- **Exercise objective**: Continue the article on the composer Herbert Chappell, starting after its final sentence.

= Herbert Chappell =

British composer (1934–2019)

Herbert Chappell in 1984

Herbert Reginald Chappell (18 March 1934 – 20 October 2019) was a British conductor, composer and film-maker, best known for his children's cantata The Daniel Jazz and for his television scores.

==Education and early career==
Born in Bristol, Herbert Chappell's first musical training was as a chorister in the cathedral. At Oriel College, Oxford he briefly studied music with Egon Wellesz. His contemporaries there included Richard Ingrams, Ken Loach and Dudley Moore, and Chappell wrote incidental music for many college theatre productions. Following Oxford he taught for several years at Cumnor House Sussex school in Haywards Heath. The headmaster there, Hal Milner-Gulland, encouraged him to produce music that would engage the interest of his pupils. (Chappell dedicated The Daniel Jazz to him in 1963). In 1962 Chappell joined the BBC Home Service, introducing the Adventures in Music series and presenting music programmes for BBC radio schools programming.

==Children's cantatas==
Herbert Chappell's children's cantata The Daniel Jazz, settting a pre-existing text by Vachel Lindsay, is a short vocal work suitable for school choirs, consisting of songs about people and events from the Book of Daniel in the Old Testament (which covers the period when the Jews were deported and exiled to Babylon by the Babylonian king Nebuchadnezzar). It was first performed at Cumnor House School, Haywards Heath (where Chappell was teaching) in 1960 and published by Novello in 1963. A televised performance the following year took the piece to a mass audience for the first time. Widely performed in schools during the 1960s and 1970s, it was privately recorded in 1972 by Hazelgrove Junior School in Hatfield, and commercially recorded in 1974 by the Southend Boys' Choir.

Spurred on by its success, Novello commissioned a series of "pop cantatas" along the same lines. The most successful of these were by Michael Hurd (Jonah-Man Jazz, 1966), Andrew Lloyd Webber (Joseph and the Amazing Technicolor Dreamcoat, 1968, in its initial, 20 minute version) and Joseph Horovitz (Captain Noah and His Floating Zoo, 1970). Many other examples followed throughout the 1970s.

- **Data to examine**:
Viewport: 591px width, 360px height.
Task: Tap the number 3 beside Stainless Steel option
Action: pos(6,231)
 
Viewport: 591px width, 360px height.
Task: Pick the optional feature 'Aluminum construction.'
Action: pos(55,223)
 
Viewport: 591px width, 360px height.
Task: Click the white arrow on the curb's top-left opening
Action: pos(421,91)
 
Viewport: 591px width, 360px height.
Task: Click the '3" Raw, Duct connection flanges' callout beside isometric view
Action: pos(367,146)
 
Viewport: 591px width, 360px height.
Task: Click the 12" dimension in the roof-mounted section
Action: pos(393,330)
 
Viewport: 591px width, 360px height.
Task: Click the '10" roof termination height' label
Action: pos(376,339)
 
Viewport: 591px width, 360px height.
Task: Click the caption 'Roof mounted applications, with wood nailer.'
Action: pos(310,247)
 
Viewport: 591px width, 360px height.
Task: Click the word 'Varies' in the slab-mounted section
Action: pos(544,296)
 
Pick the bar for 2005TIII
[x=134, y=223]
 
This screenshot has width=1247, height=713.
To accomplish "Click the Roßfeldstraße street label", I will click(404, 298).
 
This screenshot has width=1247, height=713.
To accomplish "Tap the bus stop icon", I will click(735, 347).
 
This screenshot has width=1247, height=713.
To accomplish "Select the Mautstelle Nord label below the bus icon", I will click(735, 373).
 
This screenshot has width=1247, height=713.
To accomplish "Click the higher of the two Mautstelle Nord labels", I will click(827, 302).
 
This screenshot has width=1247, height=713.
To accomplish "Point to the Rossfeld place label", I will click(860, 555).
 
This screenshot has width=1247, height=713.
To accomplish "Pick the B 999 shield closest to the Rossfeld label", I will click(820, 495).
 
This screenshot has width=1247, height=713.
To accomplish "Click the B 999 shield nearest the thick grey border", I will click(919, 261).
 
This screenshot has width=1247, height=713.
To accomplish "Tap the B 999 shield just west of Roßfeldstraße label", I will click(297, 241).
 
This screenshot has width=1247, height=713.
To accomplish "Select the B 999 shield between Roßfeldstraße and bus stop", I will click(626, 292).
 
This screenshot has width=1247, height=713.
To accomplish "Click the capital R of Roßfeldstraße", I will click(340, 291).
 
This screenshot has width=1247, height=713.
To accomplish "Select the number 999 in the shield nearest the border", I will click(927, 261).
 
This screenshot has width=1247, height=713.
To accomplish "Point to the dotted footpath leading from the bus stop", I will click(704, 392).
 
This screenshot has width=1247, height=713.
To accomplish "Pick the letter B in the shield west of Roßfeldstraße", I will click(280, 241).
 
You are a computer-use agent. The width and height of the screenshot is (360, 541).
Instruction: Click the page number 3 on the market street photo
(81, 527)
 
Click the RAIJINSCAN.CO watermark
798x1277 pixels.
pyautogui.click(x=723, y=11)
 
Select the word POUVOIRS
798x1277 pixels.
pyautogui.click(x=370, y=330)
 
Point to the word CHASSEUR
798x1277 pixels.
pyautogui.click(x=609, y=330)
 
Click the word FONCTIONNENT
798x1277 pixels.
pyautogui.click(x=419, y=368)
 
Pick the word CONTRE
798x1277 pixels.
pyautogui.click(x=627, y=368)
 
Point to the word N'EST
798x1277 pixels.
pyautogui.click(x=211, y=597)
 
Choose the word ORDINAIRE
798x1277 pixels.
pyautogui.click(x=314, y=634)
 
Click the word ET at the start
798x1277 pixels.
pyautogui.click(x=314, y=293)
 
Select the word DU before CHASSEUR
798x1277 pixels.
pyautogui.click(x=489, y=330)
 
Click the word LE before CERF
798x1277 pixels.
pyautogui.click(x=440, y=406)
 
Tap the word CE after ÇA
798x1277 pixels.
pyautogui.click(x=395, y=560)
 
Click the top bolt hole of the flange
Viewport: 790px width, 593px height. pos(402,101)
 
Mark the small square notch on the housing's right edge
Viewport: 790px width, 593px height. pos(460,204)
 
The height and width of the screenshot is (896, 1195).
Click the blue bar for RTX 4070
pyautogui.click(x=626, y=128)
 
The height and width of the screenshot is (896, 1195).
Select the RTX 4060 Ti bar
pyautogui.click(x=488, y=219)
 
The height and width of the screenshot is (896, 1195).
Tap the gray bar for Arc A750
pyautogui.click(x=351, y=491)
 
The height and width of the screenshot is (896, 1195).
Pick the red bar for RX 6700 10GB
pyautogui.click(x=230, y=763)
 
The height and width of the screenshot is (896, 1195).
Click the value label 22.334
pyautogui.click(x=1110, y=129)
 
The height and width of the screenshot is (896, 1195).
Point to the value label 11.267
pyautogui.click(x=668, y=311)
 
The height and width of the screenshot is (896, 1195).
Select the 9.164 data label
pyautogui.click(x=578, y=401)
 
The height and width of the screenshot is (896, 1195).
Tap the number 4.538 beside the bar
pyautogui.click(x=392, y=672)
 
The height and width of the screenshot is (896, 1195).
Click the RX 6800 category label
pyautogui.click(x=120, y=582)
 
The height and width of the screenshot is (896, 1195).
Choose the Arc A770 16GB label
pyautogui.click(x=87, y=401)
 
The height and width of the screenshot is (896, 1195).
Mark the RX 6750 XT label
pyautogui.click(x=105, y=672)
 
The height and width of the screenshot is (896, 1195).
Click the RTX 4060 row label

- **Your response**:
In 1970 London Weekend Television commissioned Chappell and writer Tracey Lloyd (born 1939) to produce a series of six Biblical pop cantatas under the umbrella title 'All That Jazz' for broadcast in 1971, along with a new broadcast of The Daniel Jazz. They were: The Goliath Jazz, The Noah Jazz, The Red Sea Jazz, Jericho Jazz, The Nazarath Jazz and The Prodigal Son Jazz.

==Music for television==
As a television director and producer, Chappell first made his mark with a BBC Two Workshop series of eleven documentaries on classical music, which ran from 1964 until 1969. A highlight included Leonard Bernstein conducting the London Symphony Orchestra in a rehearsal of Shostakovich's Fifth Symphony.

For the Omnibus series of programmes on BBC One, broadcast between 1971 and 1976, Chappell worked mostly with Andre Previn, memorably pairing Previn with Oscar Peterson to discuss and demonstrate the development of piano jazz. In 1975, Chappell's film in the same series about African Sanctus followed the journey of ethnomusicologist David Fanshawe resulting in the composition and recording of the work, and was nominated for the Prix Italia. An updated version of the film, African Sanctus Revisited, directed by Chappell, was made in 1995.

His work on music documentaries for the BBC continued into the 1980s, leading to commissions by Decca to provide material for video-cassettes and laser-discs. The culmination of this was the high profile Three Tenors concert, filmed from the Baths of Caracalla in Rome during the 1990 World Cup.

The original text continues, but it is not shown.